--- Entries supplied Enclosed Below ---

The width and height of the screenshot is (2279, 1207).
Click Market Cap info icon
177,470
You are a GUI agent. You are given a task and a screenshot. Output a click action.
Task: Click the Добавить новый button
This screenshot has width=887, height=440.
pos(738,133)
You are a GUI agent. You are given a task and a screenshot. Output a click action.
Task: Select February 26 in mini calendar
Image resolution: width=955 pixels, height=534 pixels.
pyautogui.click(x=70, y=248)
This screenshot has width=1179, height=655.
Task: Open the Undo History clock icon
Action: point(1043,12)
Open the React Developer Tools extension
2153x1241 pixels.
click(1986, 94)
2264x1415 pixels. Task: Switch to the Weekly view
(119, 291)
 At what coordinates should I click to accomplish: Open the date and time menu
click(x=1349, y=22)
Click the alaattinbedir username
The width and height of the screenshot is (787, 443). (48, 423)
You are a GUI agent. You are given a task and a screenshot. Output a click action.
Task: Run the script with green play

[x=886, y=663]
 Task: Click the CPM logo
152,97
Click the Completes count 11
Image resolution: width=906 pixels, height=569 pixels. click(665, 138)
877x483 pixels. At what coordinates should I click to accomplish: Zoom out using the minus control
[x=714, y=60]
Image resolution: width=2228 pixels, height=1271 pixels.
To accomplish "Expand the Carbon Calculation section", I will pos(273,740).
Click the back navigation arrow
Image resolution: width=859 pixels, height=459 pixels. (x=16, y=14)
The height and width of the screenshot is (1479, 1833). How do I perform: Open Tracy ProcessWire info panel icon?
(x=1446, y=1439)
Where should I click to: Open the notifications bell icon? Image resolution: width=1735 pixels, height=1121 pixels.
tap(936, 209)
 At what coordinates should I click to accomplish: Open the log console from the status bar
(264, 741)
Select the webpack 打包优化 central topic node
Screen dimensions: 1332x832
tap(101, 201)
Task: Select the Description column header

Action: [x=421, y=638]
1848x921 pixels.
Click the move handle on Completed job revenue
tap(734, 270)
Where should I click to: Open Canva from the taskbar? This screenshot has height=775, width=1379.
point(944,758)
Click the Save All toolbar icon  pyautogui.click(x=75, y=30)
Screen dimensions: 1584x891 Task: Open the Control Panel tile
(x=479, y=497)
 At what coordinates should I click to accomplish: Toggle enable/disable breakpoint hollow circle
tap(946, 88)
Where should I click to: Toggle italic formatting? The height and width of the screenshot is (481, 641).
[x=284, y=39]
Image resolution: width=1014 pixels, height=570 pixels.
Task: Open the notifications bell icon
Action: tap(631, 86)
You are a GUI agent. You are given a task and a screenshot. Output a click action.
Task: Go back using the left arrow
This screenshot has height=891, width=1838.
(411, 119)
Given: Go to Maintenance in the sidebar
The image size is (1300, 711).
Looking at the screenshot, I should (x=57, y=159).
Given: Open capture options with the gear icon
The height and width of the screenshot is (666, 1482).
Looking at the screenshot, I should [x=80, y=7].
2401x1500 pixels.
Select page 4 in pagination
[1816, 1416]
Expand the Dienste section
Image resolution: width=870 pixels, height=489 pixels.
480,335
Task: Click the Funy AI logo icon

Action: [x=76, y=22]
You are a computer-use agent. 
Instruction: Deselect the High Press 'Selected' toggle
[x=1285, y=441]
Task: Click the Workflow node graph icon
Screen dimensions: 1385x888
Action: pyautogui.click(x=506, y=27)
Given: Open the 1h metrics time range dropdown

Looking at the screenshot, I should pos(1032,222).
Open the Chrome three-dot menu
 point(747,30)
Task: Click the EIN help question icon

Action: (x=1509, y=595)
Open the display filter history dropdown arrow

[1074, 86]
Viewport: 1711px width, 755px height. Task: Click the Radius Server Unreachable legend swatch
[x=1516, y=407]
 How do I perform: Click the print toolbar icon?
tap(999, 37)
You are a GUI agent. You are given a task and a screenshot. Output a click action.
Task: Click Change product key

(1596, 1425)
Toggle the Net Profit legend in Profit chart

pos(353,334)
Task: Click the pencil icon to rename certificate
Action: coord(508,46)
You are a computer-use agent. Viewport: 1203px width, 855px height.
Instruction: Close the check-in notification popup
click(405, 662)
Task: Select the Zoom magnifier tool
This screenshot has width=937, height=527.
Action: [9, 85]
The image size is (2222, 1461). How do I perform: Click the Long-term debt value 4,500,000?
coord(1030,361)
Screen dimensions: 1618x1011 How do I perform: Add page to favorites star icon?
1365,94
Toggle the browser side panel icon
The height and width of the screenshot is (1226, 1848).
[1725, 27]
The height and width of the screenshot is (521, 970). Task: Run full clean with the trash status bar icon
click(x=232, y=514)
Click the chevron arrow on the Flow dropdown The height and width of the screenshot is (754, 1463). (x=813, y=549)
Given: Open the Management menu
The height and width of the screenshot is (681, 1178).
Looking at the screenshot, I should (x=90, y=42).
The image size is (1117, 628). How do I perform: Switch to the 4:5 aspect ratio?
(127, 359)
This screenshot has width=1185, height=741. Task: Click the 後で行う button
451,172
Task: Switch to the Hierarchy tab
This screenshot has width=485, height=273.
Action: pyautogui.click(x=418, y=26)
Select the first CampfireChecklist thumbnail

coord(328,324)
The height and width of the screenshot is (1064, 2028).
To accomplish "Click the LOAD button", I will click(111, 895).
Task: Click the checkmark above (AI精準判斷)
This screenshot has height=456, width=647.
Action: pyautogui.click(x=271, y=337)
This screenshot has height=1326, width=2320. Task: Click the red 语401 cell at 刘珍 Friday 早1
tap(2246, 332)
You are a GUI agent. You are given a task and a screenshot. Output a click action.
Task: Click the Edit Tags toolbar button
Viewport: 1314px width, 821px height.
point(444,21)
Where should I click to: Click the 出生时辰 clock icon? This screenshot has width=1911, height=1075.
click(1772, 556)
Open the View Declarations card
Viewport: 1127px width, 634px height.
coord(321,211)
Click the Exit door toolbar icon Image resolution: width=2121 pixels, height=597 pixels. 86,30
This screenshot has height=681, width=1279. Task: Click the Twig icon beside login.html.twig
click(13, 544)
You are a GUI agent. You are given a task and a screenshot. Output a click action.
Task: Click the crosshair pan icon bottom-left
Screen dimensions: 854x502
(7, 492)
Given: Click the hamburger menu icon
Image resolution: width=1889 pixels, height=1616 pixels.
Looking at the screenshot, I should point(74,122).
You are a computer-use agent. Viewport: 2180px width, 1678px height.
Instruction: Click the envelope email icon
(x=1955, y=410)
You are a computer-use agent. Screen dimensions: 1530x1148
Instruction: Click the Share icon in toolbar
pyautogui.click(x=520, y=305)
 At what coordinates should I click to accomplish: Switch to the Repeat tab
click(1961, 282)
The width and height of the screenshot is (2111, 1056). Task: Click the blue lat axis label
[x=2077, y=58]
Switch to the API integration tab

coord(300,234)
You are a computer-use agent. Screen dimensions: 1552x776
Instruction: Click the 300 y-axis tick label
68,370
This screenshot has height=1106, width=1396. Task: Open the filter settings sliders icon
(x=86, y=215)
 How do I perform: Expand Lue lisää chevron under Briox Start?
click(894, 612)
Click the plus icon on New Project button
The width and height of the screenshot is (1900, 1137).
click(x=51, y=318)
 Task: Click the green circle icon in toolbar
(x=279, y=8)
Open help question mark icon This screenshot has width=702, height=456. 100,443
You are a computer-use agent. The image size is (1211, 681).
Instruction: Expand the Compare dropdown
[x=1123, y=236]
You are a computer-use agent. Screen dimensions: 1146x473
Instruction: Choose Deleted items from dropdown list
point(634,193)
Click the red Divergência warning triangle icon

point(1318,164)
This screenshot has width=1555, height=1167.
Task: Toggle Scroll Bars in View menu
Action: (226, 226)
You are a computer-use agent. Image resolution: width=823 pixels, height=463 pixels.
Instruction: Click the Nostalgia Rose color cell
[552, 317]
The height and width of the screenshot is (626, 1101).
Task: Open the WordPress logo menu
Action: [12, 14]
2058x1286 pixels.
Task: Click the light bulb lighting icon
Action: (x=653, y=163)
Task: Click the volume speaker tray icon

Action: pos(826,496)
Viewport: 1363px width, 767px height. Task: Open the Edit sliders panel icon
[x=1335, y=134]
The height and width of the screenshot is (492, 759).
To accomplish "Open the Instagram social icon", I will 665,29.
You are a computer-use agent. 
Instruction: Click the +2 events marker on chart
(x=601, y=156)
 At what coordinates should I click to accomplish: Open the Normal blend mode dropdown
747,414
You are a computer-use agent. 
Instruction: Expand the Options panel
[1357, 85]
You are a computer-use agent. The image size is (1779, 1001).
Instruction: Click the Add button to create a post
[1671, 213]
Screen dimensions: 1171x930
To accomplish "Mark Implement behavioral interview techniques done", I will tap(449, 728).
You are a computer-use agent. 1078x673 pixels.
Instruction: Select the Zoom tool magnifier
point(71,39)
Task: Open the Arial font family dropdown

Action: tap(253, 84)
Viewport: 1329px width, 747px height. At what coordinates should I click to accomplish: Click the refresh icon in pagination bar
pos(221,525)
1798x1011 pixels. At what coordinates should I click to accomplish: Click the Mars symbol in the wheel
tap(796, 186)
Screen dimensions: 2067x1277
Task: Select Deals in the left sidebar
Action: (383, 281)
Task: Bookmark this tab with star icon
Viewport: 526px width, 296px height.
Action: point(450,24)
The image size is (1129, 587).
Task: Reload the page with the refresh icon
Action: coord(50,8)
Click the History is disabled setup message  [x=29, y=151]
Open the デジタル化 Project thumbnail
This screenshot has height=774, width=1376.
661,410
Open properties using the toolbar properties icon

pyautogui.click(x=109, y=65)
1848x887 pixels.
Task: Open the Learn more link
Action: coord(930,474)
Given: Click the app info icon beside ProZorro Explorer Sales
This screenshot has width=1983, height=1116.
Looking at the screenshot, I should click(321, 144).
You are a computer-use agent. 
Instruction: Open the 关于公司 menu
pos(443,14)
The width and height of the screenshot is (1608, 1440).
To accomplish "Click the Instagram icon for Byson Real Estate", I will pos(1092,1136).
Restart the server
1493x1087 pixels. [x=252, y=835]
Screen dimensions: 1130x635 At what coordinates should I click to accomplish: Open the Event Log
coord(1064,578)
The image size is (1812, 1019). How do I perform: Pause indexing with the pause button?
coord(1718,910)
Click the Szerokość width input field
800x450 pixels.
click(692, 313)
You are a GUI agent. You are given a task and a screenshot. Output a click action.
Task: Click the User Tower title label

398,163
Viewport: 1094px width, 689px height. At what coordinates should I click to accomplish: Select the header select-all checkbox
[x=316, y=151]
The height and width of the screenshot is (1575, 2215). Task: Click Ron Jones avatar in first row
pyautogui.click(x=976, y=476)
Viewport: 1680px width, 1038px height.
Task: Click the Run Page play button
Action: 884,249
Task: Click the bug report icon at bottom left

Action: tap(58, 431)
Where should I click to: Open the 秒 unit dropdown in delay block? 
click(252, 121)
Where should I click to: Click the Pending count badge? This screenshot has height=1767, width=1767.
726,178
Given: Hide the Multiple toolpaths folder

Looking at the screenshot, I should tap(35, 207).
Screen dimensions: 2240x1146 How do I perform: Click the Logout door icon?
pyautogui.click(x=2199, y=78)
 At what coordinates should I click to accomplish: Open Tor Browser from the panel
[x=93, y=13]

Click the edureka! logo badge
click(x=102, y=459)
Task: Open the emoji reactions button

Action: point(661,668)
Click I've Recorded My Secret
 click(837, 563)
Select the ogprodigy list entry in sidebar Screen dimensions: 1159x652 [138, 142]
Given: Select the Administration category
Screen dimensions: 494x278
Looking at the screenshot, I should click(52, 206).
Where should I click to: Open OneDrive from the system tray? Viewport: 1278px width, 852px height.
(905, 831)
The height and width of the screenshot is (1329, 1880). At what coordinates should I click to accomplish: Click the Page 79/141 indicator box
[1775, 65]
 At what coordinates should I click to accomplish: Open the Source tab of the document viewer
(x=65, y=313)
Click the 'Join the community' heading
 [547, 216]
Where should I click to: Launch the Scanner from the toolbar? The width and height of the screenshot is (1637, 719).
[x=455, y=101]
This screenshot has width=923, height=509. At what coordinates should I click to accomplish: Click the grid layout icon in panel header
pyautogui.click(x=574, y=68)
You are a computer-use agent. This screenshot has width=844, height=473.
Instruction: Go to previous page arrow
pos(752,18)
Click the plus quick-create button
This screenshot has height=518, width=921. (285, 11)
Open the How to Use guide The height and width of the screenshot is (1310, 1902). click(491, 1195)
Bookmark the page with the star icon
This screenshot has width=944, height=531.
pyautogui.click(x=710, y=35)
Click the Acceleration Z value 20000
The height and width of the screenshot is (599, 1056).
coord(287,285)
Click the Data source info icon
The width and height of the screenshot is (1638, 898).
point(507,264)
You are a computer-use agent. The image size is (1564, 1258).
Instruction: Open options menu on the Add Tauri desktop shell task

--- End of Enclosed Entries supplied ---

▶ [Prompt]: Return, with no change at all, every line in the entries above from the line containing "Instruction: Click the Share icon in toolbar" through the line containing "Open help question".

▶ [Problem solution]:
Instruction: Click the Share icon in toolbar
pyautogui.click(x=520, y=305)
 At what coordinates should I click to accomplish: Switch to the Repeat tab
click(1961, 282)
The width and height of the screenshot is (2111, 1056). Task: Click the blue lat axis label
[x=2077, y=58]
Switch to the API integration tab

coord(300,234)
You are a computer-use agent. Screen dimensions: 1552x776
Instruction: Click the 300 y-axis tick label
68,370
This screenshot has height=1106, width=1396. Task: Open the filter settings sliders icon
(x=86, y=215)
 How do I perform: Expand Lue lisää chevron under Briox Start?
click(894, 612)
Click the plus icon on New Project button
The width and height of the screenshot is (1900, 1137).
click(x=51, y=318)
 Task: Click the green circle icon in toolbar
(x=279, y=8)
Open help question mark icon This screenshot has width=702, height=456. 100,443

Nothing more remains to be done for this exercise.